#### TASK DIRECTIONS
In this exercise, every entry is to be transcribed exactly as written.
··· DATA LISTING ···
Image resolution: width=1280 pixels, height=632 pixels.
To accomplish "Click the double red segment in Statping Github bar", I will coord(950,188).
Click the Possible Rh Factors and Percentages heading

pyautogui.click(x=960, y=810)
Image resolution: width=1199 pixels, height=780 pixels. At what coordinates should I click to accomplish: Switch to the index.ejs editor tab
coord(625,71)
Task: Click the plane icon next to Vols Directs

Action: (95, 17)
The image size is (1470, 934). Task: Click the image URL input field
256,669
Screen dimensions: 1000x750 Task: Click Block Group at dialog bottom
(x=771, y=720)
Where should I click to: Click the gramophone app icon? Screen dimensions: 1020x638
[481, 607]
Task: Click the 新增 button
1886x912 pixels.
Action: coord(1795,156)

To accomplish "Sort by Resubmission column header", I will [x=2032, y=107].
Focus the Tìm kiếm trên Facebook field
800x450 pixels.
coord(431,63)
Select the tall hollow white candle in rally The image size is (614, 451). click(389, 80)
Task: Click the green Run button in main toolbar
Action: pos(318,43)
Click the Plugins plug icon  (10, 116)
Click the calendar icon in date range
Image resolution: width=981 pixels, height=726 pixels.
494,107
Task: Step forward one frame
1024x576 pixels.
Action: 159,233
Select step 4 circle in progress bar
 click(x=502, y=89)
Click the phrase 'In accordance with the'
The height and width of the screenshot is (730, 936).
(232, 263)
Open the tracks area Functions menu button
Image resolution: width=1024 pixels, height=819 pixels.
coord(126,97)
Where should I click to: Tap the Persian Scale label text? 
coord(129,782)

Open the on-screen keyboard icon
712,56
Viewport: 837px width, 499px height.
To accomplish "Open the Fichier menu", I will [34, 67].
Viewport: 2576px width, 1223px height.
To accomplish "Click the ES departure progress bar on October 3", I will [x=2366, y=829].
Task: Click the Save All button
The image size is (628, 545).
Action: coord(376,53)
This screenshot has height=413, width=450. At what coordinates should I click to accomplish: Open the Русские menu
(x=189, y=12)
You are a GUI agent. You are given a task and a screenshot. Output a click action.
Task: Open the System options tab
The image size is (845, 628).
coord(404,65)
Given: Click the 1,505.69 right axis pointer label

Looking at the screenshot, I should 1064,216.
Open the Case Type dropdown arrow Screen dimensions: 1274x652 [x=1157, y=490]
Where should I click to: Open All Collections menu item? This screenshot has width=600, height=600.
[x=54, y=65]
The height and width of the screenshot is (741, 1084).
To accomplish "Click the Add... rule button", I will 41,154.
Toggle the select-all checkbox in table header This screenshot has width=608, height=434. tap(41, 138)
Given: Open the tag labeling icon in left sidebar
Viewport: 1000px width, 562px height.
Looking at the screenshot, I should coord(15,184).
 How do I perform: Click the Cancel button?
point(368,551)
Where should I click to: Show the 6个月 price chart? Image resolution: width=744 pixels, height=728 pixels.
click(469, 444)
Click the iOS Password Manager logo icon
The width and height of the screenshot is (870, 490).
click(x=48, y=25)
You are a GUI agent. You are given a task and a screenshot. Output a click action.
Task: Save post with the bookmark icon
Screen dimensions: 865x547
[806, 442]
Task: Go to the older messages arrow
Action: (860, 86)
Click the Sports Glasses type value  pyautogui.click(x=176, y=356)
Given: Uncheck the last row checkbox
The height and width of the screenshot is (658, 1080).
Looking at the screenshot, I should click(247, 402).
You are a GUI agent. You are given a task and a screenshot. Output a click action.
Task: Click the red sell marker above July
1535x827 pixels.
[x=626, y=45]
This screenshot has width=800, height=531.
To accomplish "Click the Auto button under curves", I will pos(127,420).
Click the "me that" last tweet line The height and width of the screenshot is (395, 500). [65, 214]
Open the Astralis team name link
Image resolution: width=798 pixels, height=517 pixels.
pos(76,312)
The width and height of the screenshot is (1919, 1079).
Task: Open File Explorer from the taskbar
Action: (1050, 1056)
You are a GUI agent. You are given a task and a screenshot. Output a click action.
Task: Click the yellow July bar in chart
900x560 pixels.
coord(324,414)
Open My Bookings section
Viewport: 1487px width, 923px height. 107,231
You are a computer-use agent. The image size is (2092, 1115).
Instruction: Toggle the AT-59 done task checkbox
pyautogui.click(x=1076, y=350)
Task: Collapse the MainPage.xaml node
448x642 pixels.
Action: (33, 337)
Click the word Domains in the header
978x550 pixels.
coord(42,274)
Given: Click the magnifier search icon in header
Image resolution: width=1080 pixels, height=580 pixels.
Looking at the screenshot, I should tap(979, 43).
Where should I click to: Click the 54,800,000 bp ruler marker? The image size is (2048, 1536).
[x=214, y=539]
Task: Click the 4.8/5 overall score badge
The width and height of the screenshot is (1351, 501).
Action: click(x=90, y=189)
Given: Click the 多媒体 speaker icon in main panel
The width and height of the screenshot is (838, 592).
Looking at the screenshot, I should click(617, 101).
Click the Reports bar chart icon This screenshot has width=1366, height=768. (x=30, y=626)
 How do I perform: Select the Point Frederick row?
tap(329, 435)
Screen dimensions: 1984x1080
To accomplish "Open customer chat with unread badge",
···
#### WRITTEN RESPONSE
Image resolution: width=1280 pixels, height=632 pixels.
To accomplish "Click the double red segment in Statping Github bar", I will coord(950,188).
Click the Possible Rh Factors and Percentages heading

pyautogui.click(x=960, y=810)
Image resolution: width=1199 pixels, height=780 pixels. At what coordinates should I click to accomplish: Switch to the index.ejs editor tab
coord(625,71)
Task: Click the plane icon next to Vols Directs

Action: (95, 17)
The image size is (1470, 934). Task: Click the image URL input field
256,669
Screen dimensions: 1000x750 Task: Click Block Group at dialog bottom
(x=771, y=720)
Where should I click to: Click the gramophone app icon? Screen dimensions: 1020x638
[481, 607]
Task: Click the 新增 button
1886x912 pixels.
Action: coord(1795,156)

To accomplish "Sort by Resubmission column header", I will [x=2032, y=107].
Focus the Tìm kiếm trên Facebook field
800x450 pixels.
coord(431,63)
Select the tall hollow white candle in rally The image size is (614, 451). click(389, 80)
Task: Click the green Run button in main toolbar
Action: pos(318,43)
Click the Plugins plug icon  (10, 116)
Click the calendar icon in date range
Image resolution: width=981 pixels, height=726 pixels.
494,107
Task: Step forward one frame
1024x576 pixels.
Action: 159,233
Select step 4 circle in progress bar
 click(x=502, y=89)
Click the phrase 'In accordance with the'
The height and width of the screenshot is (730, 936).
(232, 263)
Open the tracks area Functions menu button
Image resolution: width=1024 pixels, height=819 pixels.
coord(126,97)
Where should I click to: Tap the Persian Scale label text? 
coord(129,782)

Open the on-screen keyboard icon
712,56
Viewport: 837px width, 499px height.
To accomplish "Open the Fichier menu", I will [34, 67].
Viewport: 2576px width, 1223px height.
To accomplish "Click the ES departure progress bar on October 3", I will [x=2366, y=829].
Task: Click the Save All button
The image size is (628, 545).
Action: coord(376,53)
This screenshot has height=413, width=450. At what coordinates should I click to accomplish: Open the Русские menu
(x=189, y=12)
You are a GUI agent. You are given a task and a screenshot. Output a click action.
Task: Open the System options tab
The image size is (845, 628).
coord(404,65)
Given: Click the 1,505.69 right axis pointer label

Looking at the screenshot, I should 1064,216.
Open the Case Type dropdown arrow Screen dimensions: 1274x652 [x=1157, y=490]
Where should I click to: Open All Collections menu item? This screenshot has width=600, height=600.
[x=54, y=65]
The height and width of the screenshot is (741, 1084).
To accomplish "Click the Add... rule button", I will 41,154.
Toggle the select-all checkbox in table header This screenshot has width=608, height=434. tap(41, 138)
Given: Open the tag labeling icon in left sidebar
Viewport: 1000px width, 562px height.
Looking at the screenshot, I should coord(15,184).
 How do I perform: Click the Cancel button?
point(368,551)
Where should I click to: Show the 6个月 price chart? Image resolution: width=744 pixels, height=728 pixels.
click(469, 444)
Click the iOS Password Manager logo icon
The width and height of the screenshot is (870, 490).
click(x=48, y=25)
You are a GUI agent. You are given a task and a screenshot. Output a click action.
Task: Save post with the bookmark icon
Screen dimensions: 865x547
[806, 442]
Task: Go to the older messages arrow
Action: (860, 86)
Click the Sports Glasses type value  pyautogui.click(x=176, y=356)
Given: Uncheck the last row checkbox
The height and width of the screenshot is (658, 1080).
Looking at the screenshot, I should click(247, 402).
You are a GUI agent. You are given a task and a screenshot. Output a click action.
Task: Click the red sell marker above July
1535x827 pixels.
[x=626, y=45]
This screenshot has width=800, height=531.
To accomplish "Click the Auto button under curves", I will pos(127,420).
Click the "me that" last tweet line The height and width of the screenshot is (395, 500). [65, 214]
Open the Astralis team name link
Image resolution: width=798 pixels, height=517 pixels.
pos(76,312)
The width and height of the screenshot is (1919, 1079).
Task: Open File Explorer from the taskbar
Action: (1050, 1056)
You are a GUI agent. You are given a task and a screenshot. Output a click action.
Task: Click the yellow July bar in chart
900x560 pixels.
coord(324,414)
Open My Bookings section
Viewport: 1487px width, 923px height. 107,231
You are a computer-use agent. The image size is (2092, 1115).
Instruction: Toggle the AT-59 done task checkbox
pyautogui.click(x=1076, y=350)
Task: Collapse the MainPage.xaml node
448x642 pixels.
Action: (33, 337)
Click the word Domains in the header
978x550 pixels.
coord(42,274)
Given: Click the magnifier search icon in header
Image resolution: width=1080 pixels, height=580 pixels.
Looking at the screenshot, I should tap(979, 43).
Where should I click to: Click the 54,800,000 bp ruler marker? The image size is (2048, 1536).
[x=214, y=539]
Task: Click the 4.8/5 overall score badge
The width and height of the screenshot is (1351, 501).
Action: click(x=90, y=189)
Given: Click the 多媒体 speaker icon in main panel
The width and height of the screenshot is (838, 592).
Looking at the screenshot, I should click(617, 101).
Click the Reports bar chart icon This screenshot has width=1366, height=768. (x=30, y=626)
 How do I perform: Select the Point Frederick row?
tap(329, 435)
Screen dimensions: 1984x1080
To accomplish "Open customer chat with unread badge",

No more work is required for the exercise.